Durante le ultime vacanze scolastiche, nel nord del Tanzania centinaia di bambine, sapendo che sarebbero state sottoposte a interventi di mutilazione genitale, sono scappate di casa. Di solito i genitori non mutilano le figlie mentre vanno a scuola perchè gli insegnanti se ne accorgono e potrebbero denunciarli. Molte studentesse sono state ospitate da una associazione fino alla riapertura delle scuole e per ora sono salve. Tuttavia più di 800 sono state mutilate. Ne patiranno le conseguenze per tutta la vita.
Eppure in queste settimane, se del Tanzania si è parlato nel mondo, è stato per denunciare la chiusura di alcuni presidi sanitari che curavano i malati di Aids. Questo almeno stando ai titoli. Nei fatti, il governo ha bloccato 40 centri sostenendo che delle ong se ne servivano per propagandare e favorire l’omosessualità. Inoltre l’ordine governativo è stato emanato il 17 febbraio, lo stesso giorno in cui il ministero della sanità ha annunciato l’estensione dell’assistenza ai malati di Aids, anche omosessuali, a 3.000 nuovi centri sanitari sparsi in tutto il paese.
Ogni anno tre milioni di bambine in gran parte africane subiscono interventi di mutilazione genitale. Un altro dramma per milioni di donne africane è la situazione in cui vengono a trovarsi se muore il marito. Per tradizione tutti i beni del defunto passano ai figli, se sono adulti, se no a suo padre e ai suoi fratelli. Molti paesi hanno adottato leggi che consentono alle vedove di ereditare, ma in materia di diritto di famiglia ed ereditario ammettono che gli interessati continuino ad applicare le norme consuetudinarie, tribali, tanto più nel caso di matrimoni celebrati secondo riti tradizionali. Così le vedove si ritrovano prive di tutto, anche dell’abitazione, che i cognati requisiscono, e dei terreni agricoli da cui spesso dipende la loro sussistenza.

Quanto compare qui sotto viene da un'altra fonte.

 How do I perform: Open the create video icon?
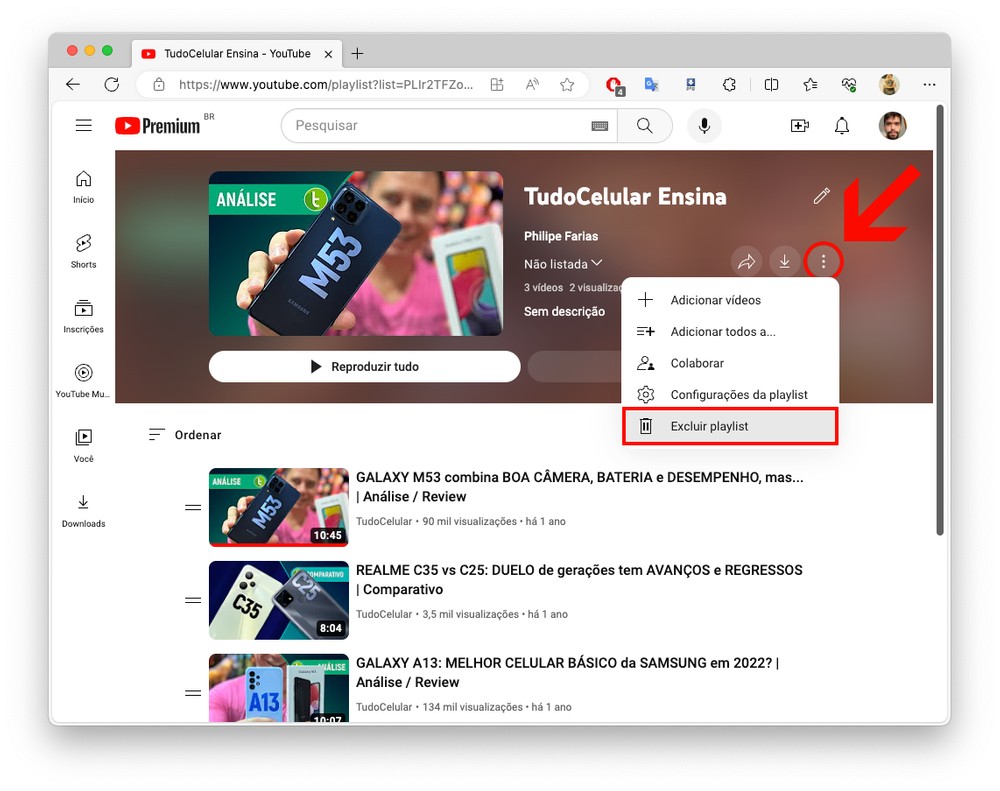tap(799, 126)
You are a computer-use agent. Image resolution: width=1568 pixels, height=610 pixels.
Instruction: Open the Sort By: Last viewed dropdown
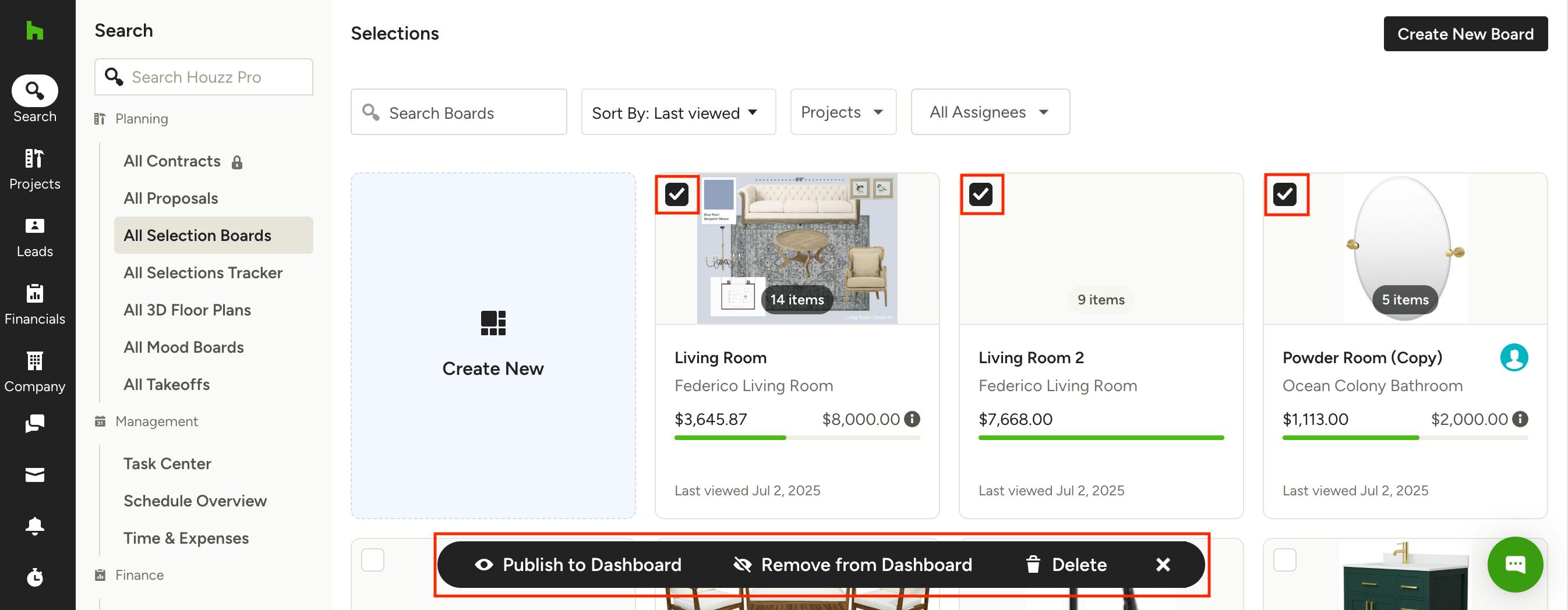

Qualche tentativo di sensibilizzazione su questo problema è stato fatto, ma con scarsi risultati: le tradizioni vanno considerate. In compenso in Sudafrica si è celebrata come una grande conquista per i diritti umani, una svolta storica, la sentenza da poco pronunciata a Johannesburg che ha riconosciuto al compagno e convivente di un uomo deceduto nel 2015 il diritto di ereditarne i beni. Il fratello del defunto li aveva reclamati, ma un giudice ha stabilito che i partner di una coppia omosessuale sono coniugi e quindi hanno diritto a ereditare. Le mogli femmine di mariti maschi, loro, possono aspettare.